In ancient Greece a great discovery was made – the potential of free time! Some of history’s greatest thinkers and philosophers came to being because of it. It is known that they promoted the cultivation of one’s mind in one’s free time – a fundamental commodity in their culture. In fact, the Agora was viewed as a place where Greek citizens – who had free time because of their wealth – could engage in public discourse, exchange and develop ideas. In other words the lack of distractions was valued! And indeed it bore its fruits with the emergence of Socrates, Plato, and Aristotle to just name a few. The Agora did its job so well that it eventually led to its own destruction, or the destruction of its ideals at least, when because of its success perhaps history’s greatest thinker, Socrates, was killed (as described in Plato’s ‘The Apology’) for having ‘mislead the youth’, that is, using the power of socialization brought by free time to achieve among many other things a change in people’s minds, become aware of the systems of power and how it works, and organize to possibly challenge it.
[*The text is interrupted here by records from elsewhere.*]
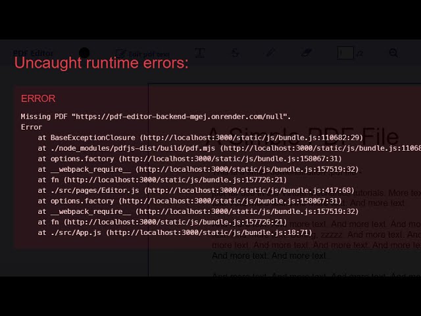Select the eraser tool icon
Viewport: 421px width, 316px height.
click(x=306, y=53)
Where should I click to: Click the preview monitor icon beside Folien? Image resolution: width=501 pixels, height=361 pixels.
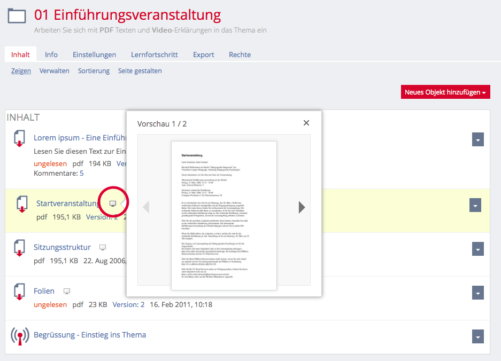(x=67, y=292)
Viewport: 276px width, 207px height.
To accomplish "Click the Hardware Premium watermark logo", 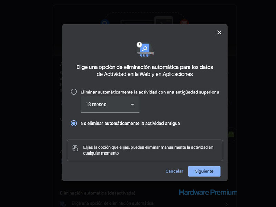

Today only an infinitesimal amount of the world’s population has the ability to enjoy free time as the Greeks did, since most people have to work to make a living. Yet, the view of free time as a commodity has been totally lost. Today free time signifies boredom. Not an opportunity for reflection, critical thinking, and self growth. One is in a constant search for things to fill one’s free time with, in a constant search for distractions! Especially if the little free time one has comes after a period of arduous work, thus leaving one with a need for “relaxation” and entertainment (without adding to it all the propaganda capitalism puts forward for it already). Thus one can see that work is one of capitalism’s greatest weapons in rendering individuals powerless in attempting any insurgence against it. The second is its promotion of the spectacle or distraction culture as a way to alleviate the existential angst of living in today’s societies; which is brought about by, third, the creation of mega-globalized-metropolises where it places most of the world’s population – effectively rendering them ostracized, without a community, and therefore paranoid about the people surrounding them (as had been explained in Meaningful New Architecture). And fourth, as a development of the ones just mentioned, the elimination of the public sphere which – much like the closing of Tiananmen Square to massive numbers of people in trying to prevent their organization, and thus their potential for political manifestations – makes for an ever greater individualization and loneliness, and therefore ineffectiveness to organize in larger numbers –the major way human beings can effect change (strength in numbers).
One might not yet be able to change the necessity one has today of working in order to survive in today’s society, but architecture can and must provide for the rest with the development and revival of social interactions in internet based digital environments!
yeah, but.. hmm…
Sidi, this is all really good. My props! So what exactly are you planning to do with all of this? real and virtual sutff? just virtual?